__DATA IN THIS EXERCISE__.
▼

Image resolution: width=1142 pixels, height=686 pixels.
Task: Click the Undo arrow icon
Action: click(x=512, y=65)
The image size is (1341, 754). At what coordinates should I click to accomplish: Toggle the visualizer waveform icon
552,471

▲

__WHAT YOU NEED TO DO__. Could you output exactly the lines from the one containing "The image size" to the end of the entries above, both included, and no others?

__ANSWER SECTION__.
The image size is (1341, 754). At what coordinates should I click to accomplish: Toggle the visualizer waveform icon
552,471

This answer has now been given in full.